MAP estimates of the reproduction number

Denoised infection counts

I am currently a CNRS Researcher LS2N in the team Signal IMage and Sound in Nantes. My research topics include inverse problems, variational methods, supervised learning, MCMC sampling and time-frequency analysis.

Here is a detailed curriculum vitae in english and in french.

**!NEW!** Our journal preprint introducing a novel covariant transform tailored for *discrete* signals and designing detection methodology based on the zeros of the associated spectrogram has been submitted and is now available on hal and arXiv. The associated `Python`

codes are available on GitHub.

Power of the signal detection test depending on the functional statistics

My postdoctoral project focuses on the construction of *extended* **time-frequency transforms** and the study of their zeros, participating to the ERC project **Blackjack** holded by Rémi Bardenet.

I am notably interested in the **statistics** of the random point process consisting of the zeros of the transform of white Gaussian noise, with the purpose to renew standard signal processing procedures classically based on spectrogram maxima by developing alternative zero-based methodologies. I am currently designing signal detection strategies leveraging the spatial statistics of the zeros of the new covariant transform we built.
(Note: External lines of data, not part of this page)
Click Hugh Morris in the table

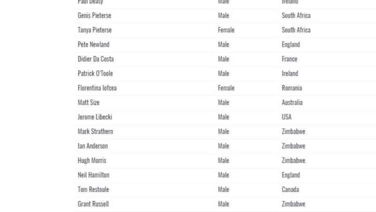point(92,160)
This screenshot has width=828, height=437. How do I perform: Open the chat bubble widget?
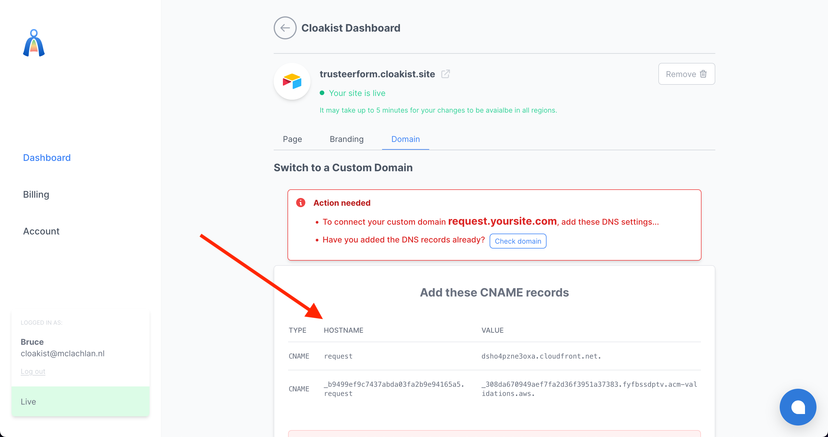pos(797,407)
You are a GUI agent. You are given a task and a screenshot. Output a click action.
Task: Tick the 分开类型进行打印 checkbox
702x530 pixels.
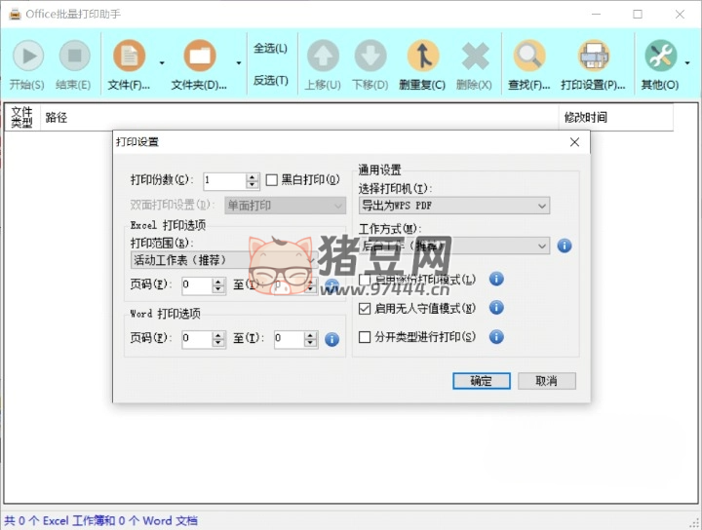[366, 338]
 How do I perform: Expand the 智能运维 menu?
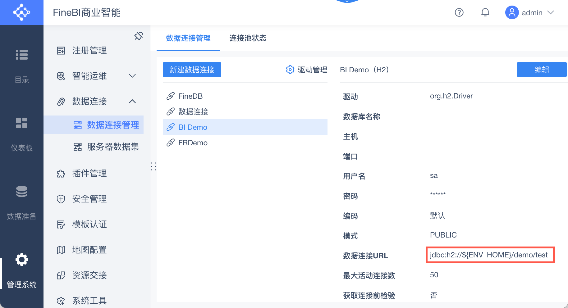pyautogui.click(x=132, y=76)
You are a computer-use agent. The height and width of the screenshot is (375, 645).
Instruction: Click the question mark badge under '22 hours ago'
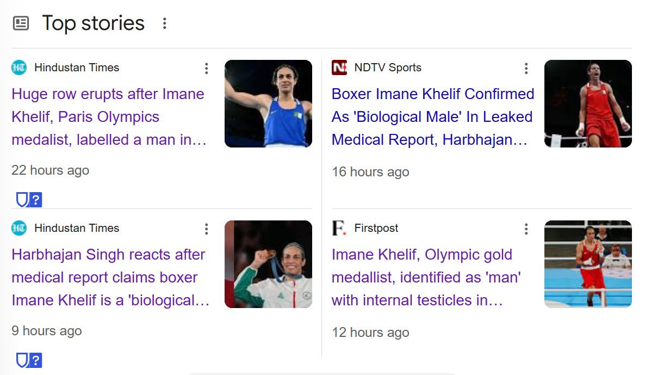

To give theoretical ground to this work, I investigates the links between covariant representations and **Gaussian Analytic Functions** making use of an **algebraic** formulation of generalized time-frequency transforms emphasizing the action an underlying symmetry group.
Further, I intend to benefits from a parallel with the quantum theory of **coherent states** in collaboration with Alexandre Feller.

Zeros of the spherical Gaussian Analytic Function

Spherical time-frequency transform in the presence of a signal

The daily surveillance of the Covid-19 pandemic relies on the reproduction number *R0*, which accounts for the averaged number of secondary cases stemming from a primary infection.
The precise, fast and robust estimation of this indicator is thus of utmost importance for National Health Authorities to design sanitary politics.
Further context and mathematical details can be found in these slides providing an overall presentation of the entire project.

The major issue in the estimation of real-time reproduction number is the poor quality of Covid-19 data, which contains irrelevant or missing counts, pseudo-seasonalities due to day-offs, as illustrated on the black curve above.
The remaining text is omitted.